— start Selection —

Lagrangian depends on second derivative of field

In case of the gauge-fixed Faddeev-Popov Lagrangian: $$\mathcal{L}=-\frac{1}{4}F_{\mu\nu}\,^{a}F^{\mu\nu a}+\bar{\psi}\left(i\gamma^{\mu}D_{\mu}-m\right)\psi-\frac{\xi}{2}B^{a}B^{a}+B^{a}\partial^{\mu}A_{\mu}\,^{a}+\bar{c}^{a}\left(-\partial^{\mu}D_{\mu}\,^{ac}\right)c^{c}$$

(for example in Peskin and Schröder equation 16.44)

If you expand the last term (for the ghost fields) you get: $$\bar{c}^{a}\left(-\partial^{\mu}D_{\mu}\,^{ac}\right)c^{c} = -\bar{c}^{a}\partial^{2}c^{a}-gf^{abc}\bar{c}^{a}\left(\partial^{\mu}A_{\mu}\,^{b}\right)c^{c}-gf^{abc}\bar{c}^{a}A_{\mu}\,^{b}\partial^{\mu}c^{c}$$

And so, the Lagrangian has a term proportional to the second derivative of $c^a$.

In this case, how does one find the classical equations of motion for the various ghost fields and their adjoints?

I found the following equations of motion so far: $$D_{\beta}\,^{dc}F^{\beta\sigma}\,^{c}=-g\bar{\psi}\gamma^{\sigma}t^{d}\psi+\partial^{\sigma}B^{d}+gf^{dac}\left(\partial^{\sigma}\bar{c}^{a}\right)c^{c} = 0$$ $$\sum_{j}\partial_{\sigma}\bar{\psi}_{\alpha,\, j}i\gamma^{\sigma}\,_{ji}-\sum_{\beta}\sum_{j}\bar{\psi}_{\beta,\, j}\left(gA_{\mu}\,^{a}\gamma^{\mu}\,_{ji}t^{a}\,_{\beta\alpha}-m\delta_{ji}\delta_{\beta\alpha}\right)=0$$ $$\left(i\gamma^{\mu}D_{\mu}-m\right)\psi=0$$ $$B^{b}=\frac{1}{\xi}\partial^{\mu}A_{\mu}\,^{b}$$ $$\partial^{\mu}\left(D_{\mu}\,^{dc}c^{c}\right)=0$$ $$f^{abd}\left(\partial_{\sigma}\bar{c}^{a}\right)A^{\sigma}\,^{b}=0$$

But it is the last equation that I suspect is false (I saw the equation $D_\mu\,^{ad} \partial^\mu \bar{c}^d = 0$ in some exercise sheet (http://www.itp.phys.ethz.ch/education/fs14/qftII/Series7-3.pdf Exercise 3) and I also saw the equation $D^\mu\,^{ad}\partial_\mu B^d = igf^{dbc}(\partial^\mu\bar{c}^b)D_\mu\,^{dc} c^c$ which I don't understand how they were derived.)

— end Selection —
— start Dataset records —

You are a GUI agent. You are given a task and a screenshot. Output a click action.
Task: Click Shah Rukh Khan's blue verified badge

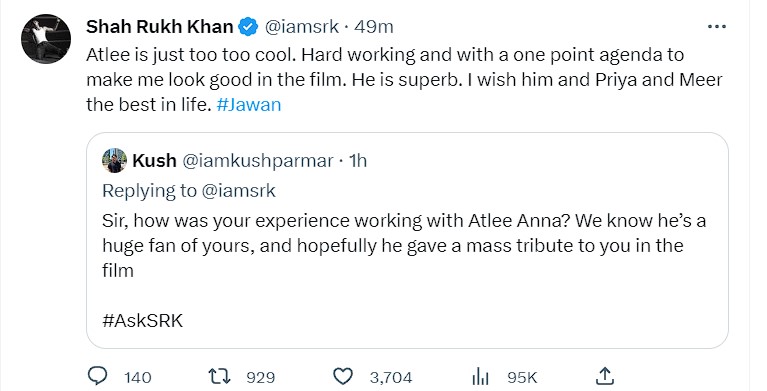pyautogui.click(x=248, y=27)
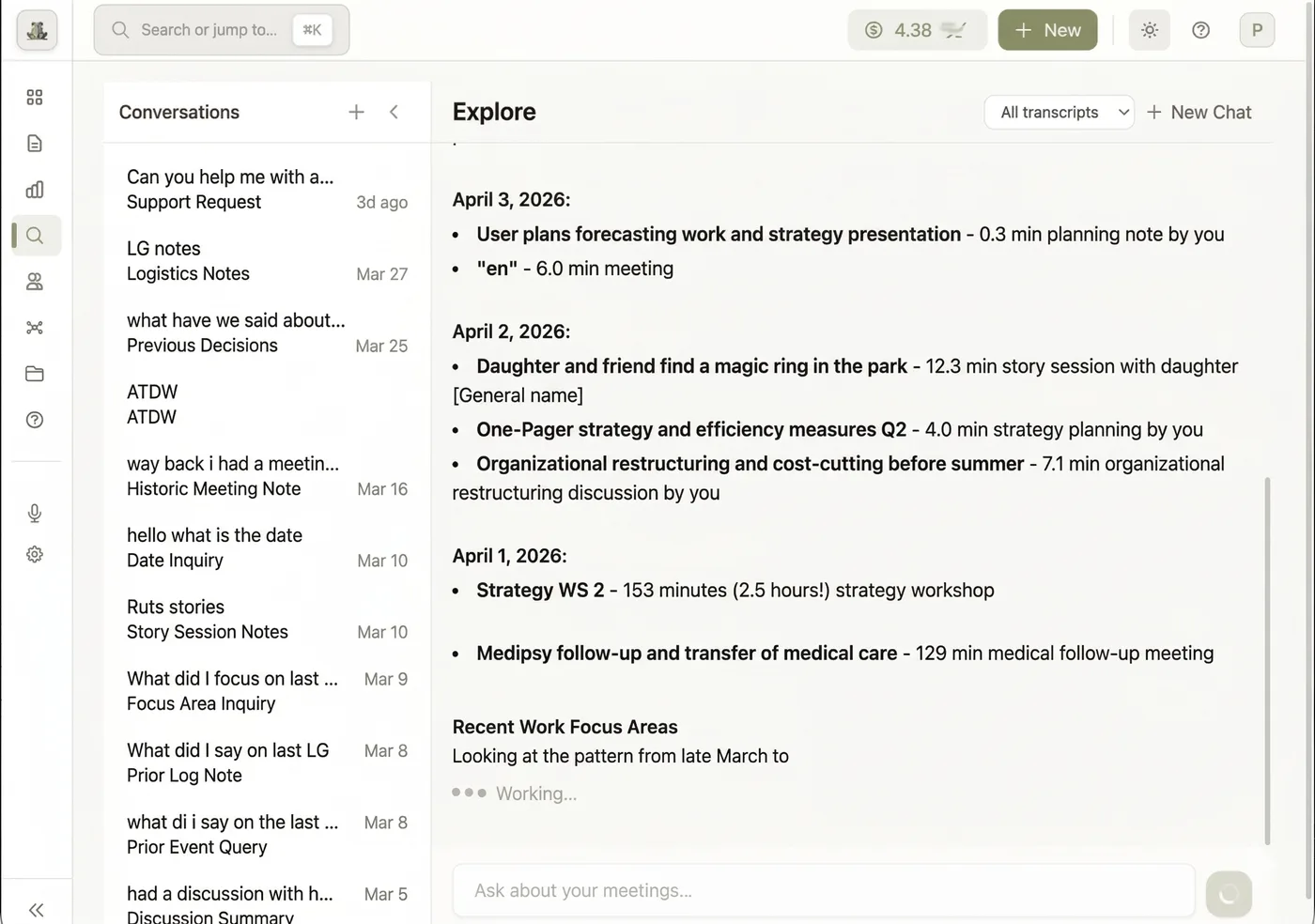
Task: Select the search tool in the sidebar
Action: 35,236
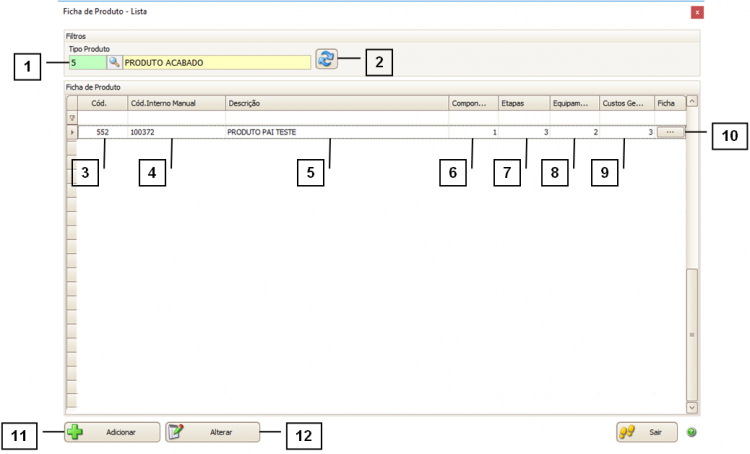Click the filter funnel icon in grid
The height and width of the screenshot is (454, 750).
coord(71,117)
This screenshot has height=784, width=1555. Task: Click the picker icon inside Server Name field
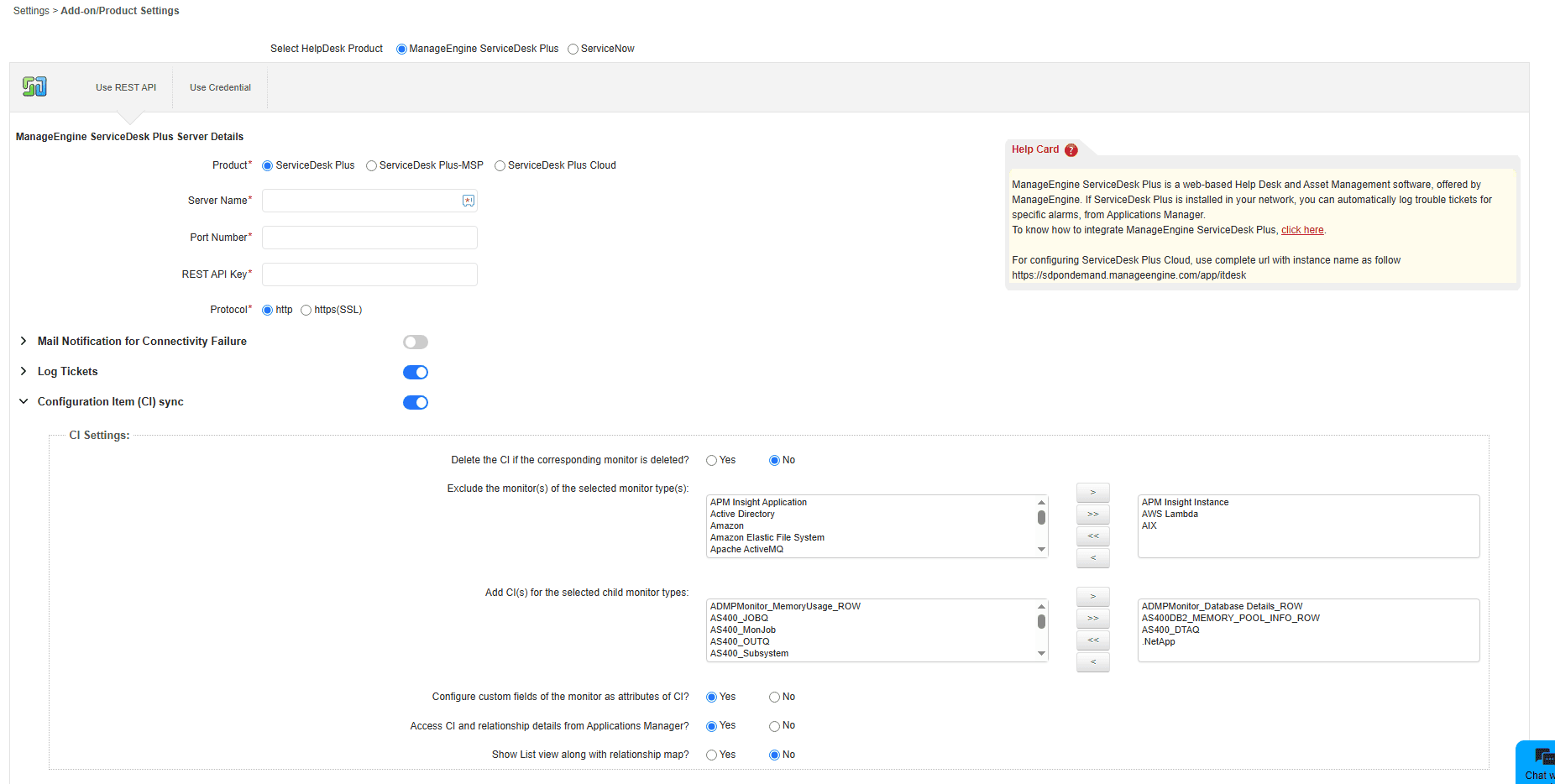pos(468,201)
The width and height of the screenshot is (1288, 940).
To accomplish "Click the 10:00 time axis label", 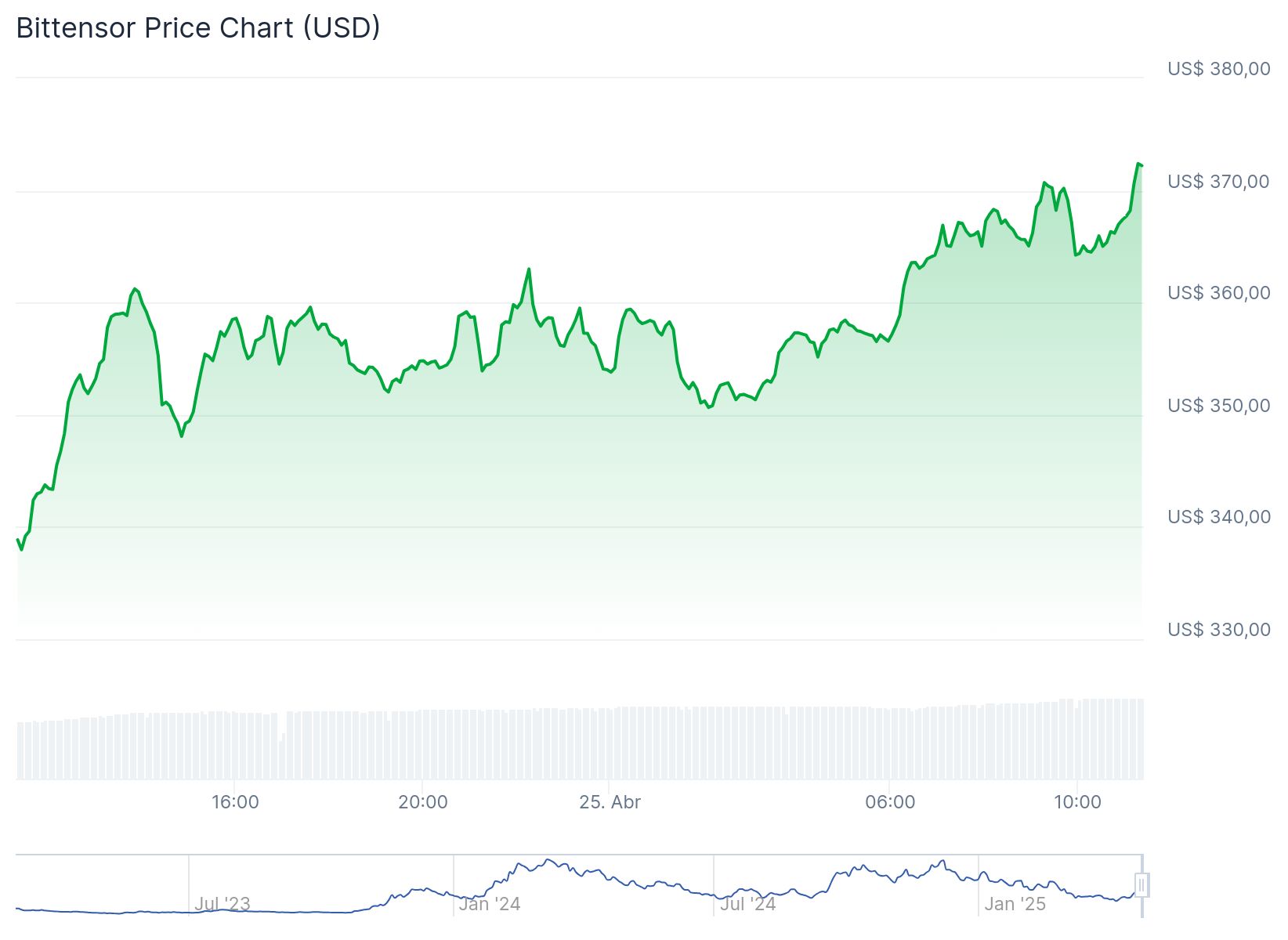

— end Dataset records —

**Exercise tasks:**
(a) In the Faddeev-Popov Lagrangian thread, reproduce word for word the passage starting at "And so, the" and ending at "and their adjoints?".
(b) Answer these questions using the Faddeev-Popov Lagrangian thread:
(i) Which textbook and equation number are cited for the gauge-fixed Lagrangian?
(ii) After the ghost term is expanded, the Lagrangian has a term proportional to what?
(iii) Which exercise on the linked exercise sheet contains the equation the poster saw for the antighost?
(c) Continue the Faddeev-Popov Lagrangian thread from the point where it stops.

**Replies:**
(a)
And so, the Lagrangian has a term proportional to the second derivative of $c^a$.

In this case, how does one find the classical equations of motion for the various ghost fields and their adjoints?

(b)
(i) Peskin and Schröder, equation 16.44.
(ii) The second derivative of $c^a$.
(iii) Exercise 3.

(c)
EDIT: Thanks to Qmechanic's answer I was able to derive the correct equations of motions (as noted in the comment to that answer) but I still don't know where to "obtain" the last equation I mentioned which connects the auxiliary field with the ghost fields.

• Comment to the question (v3): Consider including a reference to the last part of the question. Is the exercise sheet electronically available? – Qmechanic Jul 4 '14 at 11:45

I) Since total divergence terms do not contribute to Euler-Lagrange (EL) equations, cf. e.g. this Phys.SE post, one could just integrate the Faddeev-Popov $\bar{c}c$ term by part so that there are no more than first derivatives present and the standard form of the EL equations applies.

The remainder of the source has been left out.